This banner screen was made by Miss Ann Ward for the Bath and West of England Agricultural Society Honiton lace competition in June 1871.
She was not awarded a prize because the gentlemen judges from South Kensington did not believe that the lace had been made in England owing to its high quality.
Ann offered to make another in front of the judges.
Later, the prize was sent to her, but she refused to accept it and sent it back. At the end of June that year the banner screen and other examples of Ann’s Honiton lace were exhibited at the Albert Memorial Museum in Exeter.
However, Ann was extremely successful when she entered in other exhibitions which were far more prestigious than the Bath & West. She won a bronze medal in Edinburgh in 1886 and a silver medal in Paris in 1900. Before being shipped out to an exhibition in Chicago in 1893, Ann’s lace was displayed in the Dolphin Assembly rooms for local people to admire.
She won a gold in Chicago and another in St Louis in 1904. Queen Mary loaned two fan leaves and a handkerchief made by Ann Fowler which was designed by her niece Bessie Dalton Ward to be displayed at the British Exhibition in Paris in 1914 and she was awarded a gold.
Ann was the holder of many Royal Warrants having been honoured with commissions from both English and foreign Royal families. Patrons included Queen Victoria, Queen Alexandra, Queen Mary, Princess Louisa, and the Duchess of Teck.
Queen Mary ordered a dozen frocks for her eldest son who later became King Edward V111.
Ann was born in Honiton in 1840, the eighth of ten children of Benjamin Ward a coach builder and his wife Elizabeth. She married William Fowler, a Somerset-born commercial traveller at St Paul’s Church in 1876.
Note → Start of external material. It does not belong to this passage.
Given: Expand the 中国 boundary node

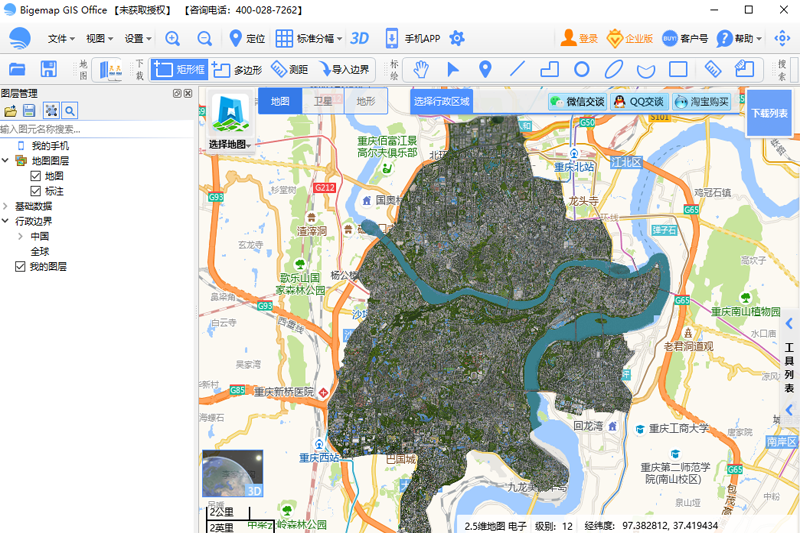Looking at the screenshot, I should click(x=20, y=236).
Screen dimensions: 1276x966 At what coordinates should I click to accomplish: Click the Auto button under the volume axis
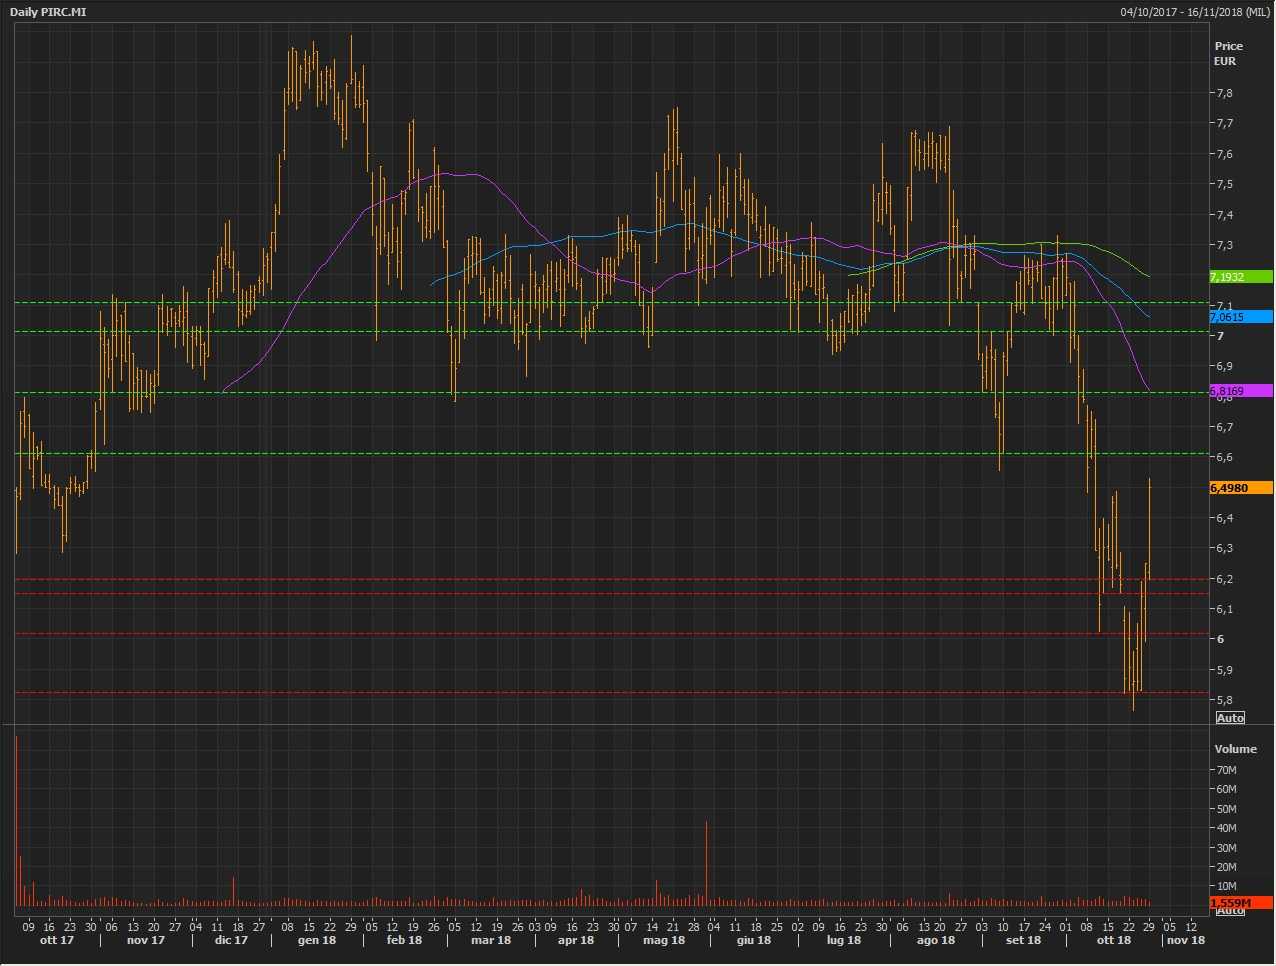pyautogui.click(x=1230, y=910)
She was the leading lace manufacturer in the Honiton area for more than 60 years and was renowned for the high quality of workmanship. Ann employed around 200 lace makers, ran a lace school and founded the Honiton Lace Shop. In many of her newspaper advertisements, Ann claimed that her business was established in the 15th century – perhaps that was a compositor’s error.